*** MATERIAL FOR THIS EXERCISE Section Begins ***

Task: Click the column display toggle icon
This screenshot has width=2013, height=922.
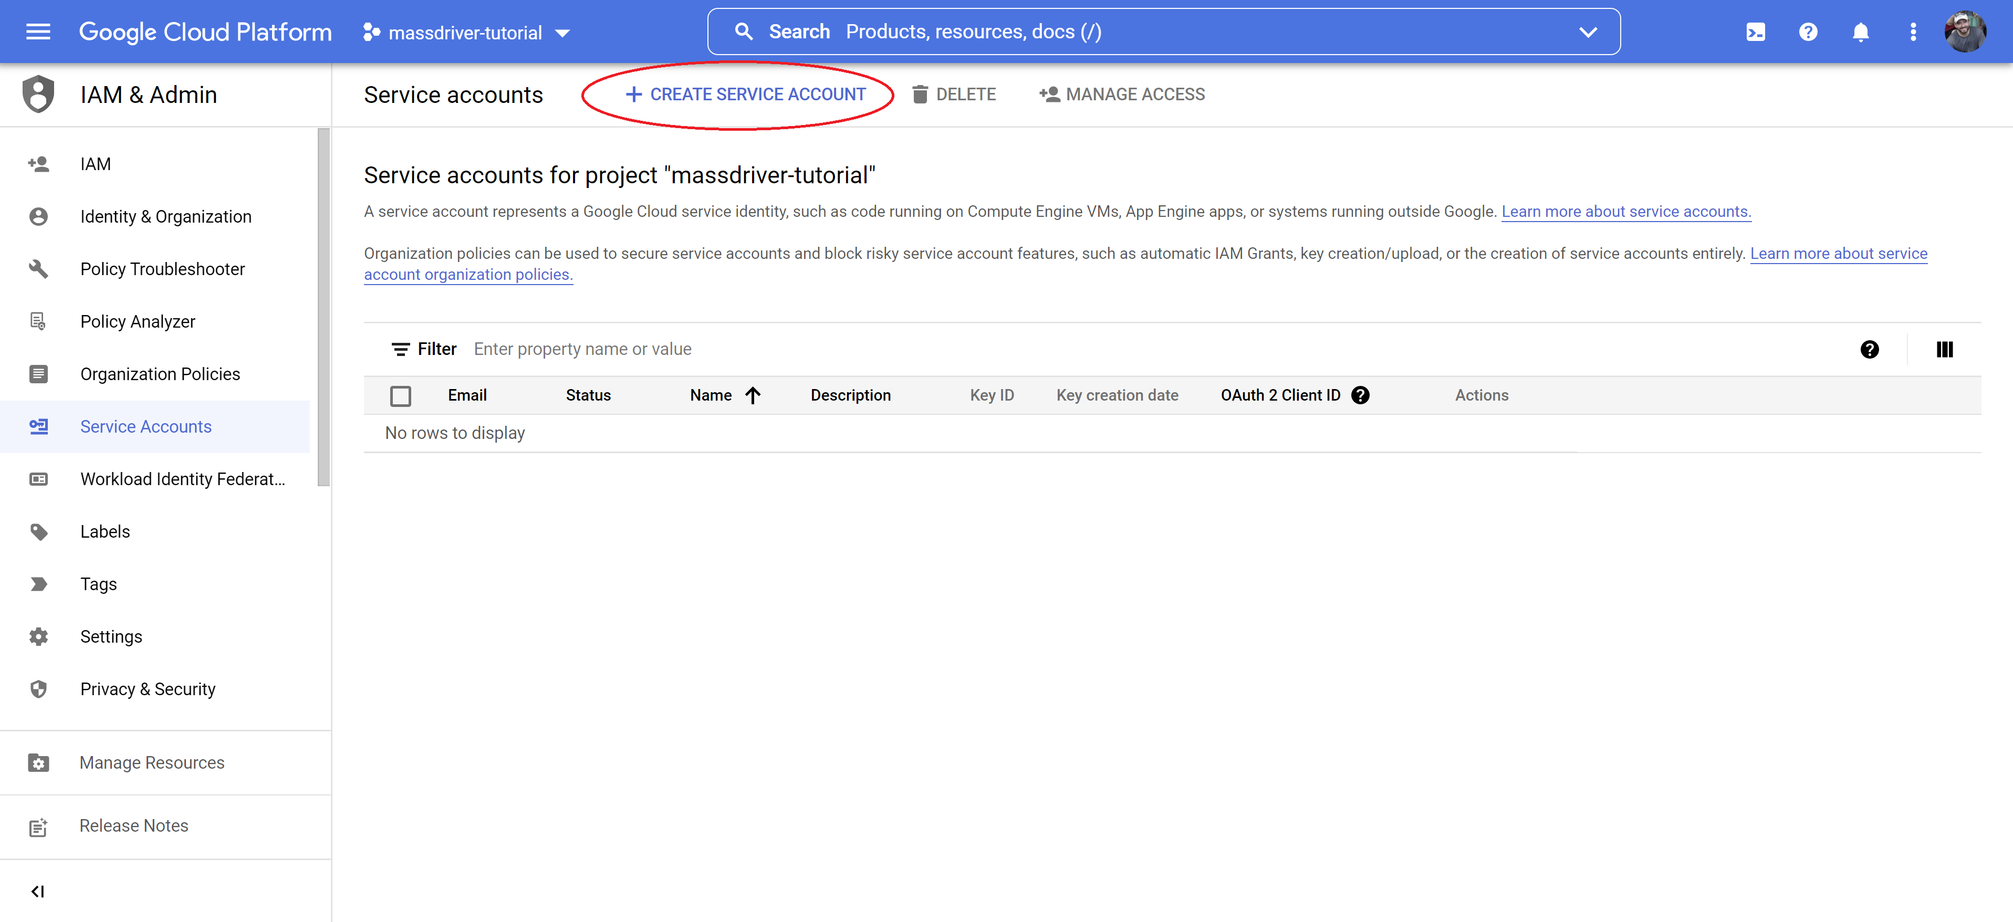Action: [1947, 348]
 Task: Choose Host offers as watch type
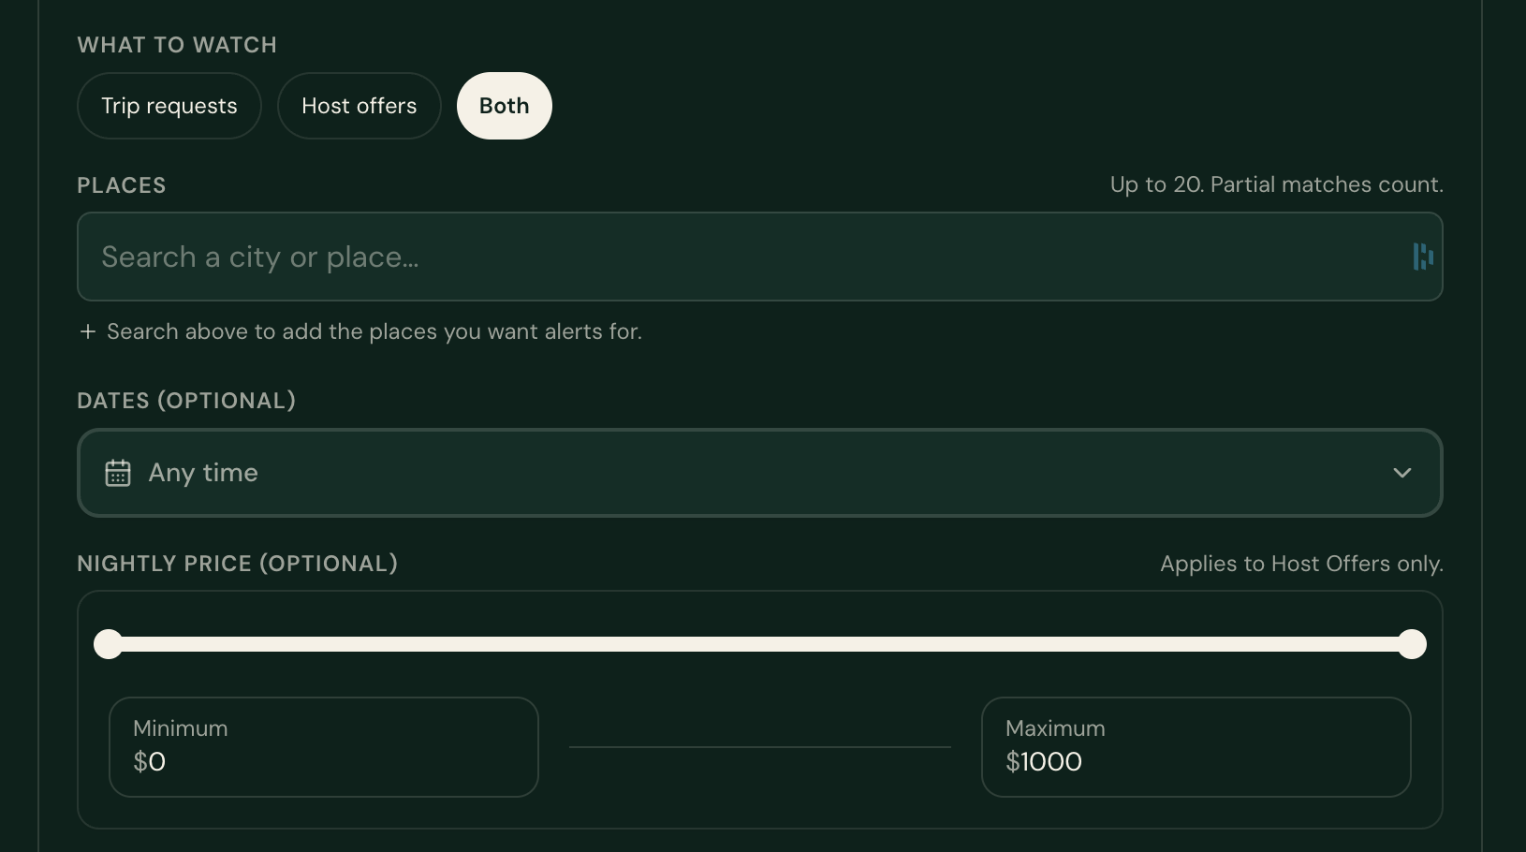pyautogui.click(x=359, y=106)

*** MATERIAL FOR THIS EXERCISE Section Ends ***

The records above, minus their pictures, are to be returned word for word.

__OUTPUT__.
Task: Click the column display toggle icon
This screenshot has width=2013, height=922.
Action: [1947, 348]
 Task: Choose Host offers as watch type
pyautogui.click(x=359, y=106)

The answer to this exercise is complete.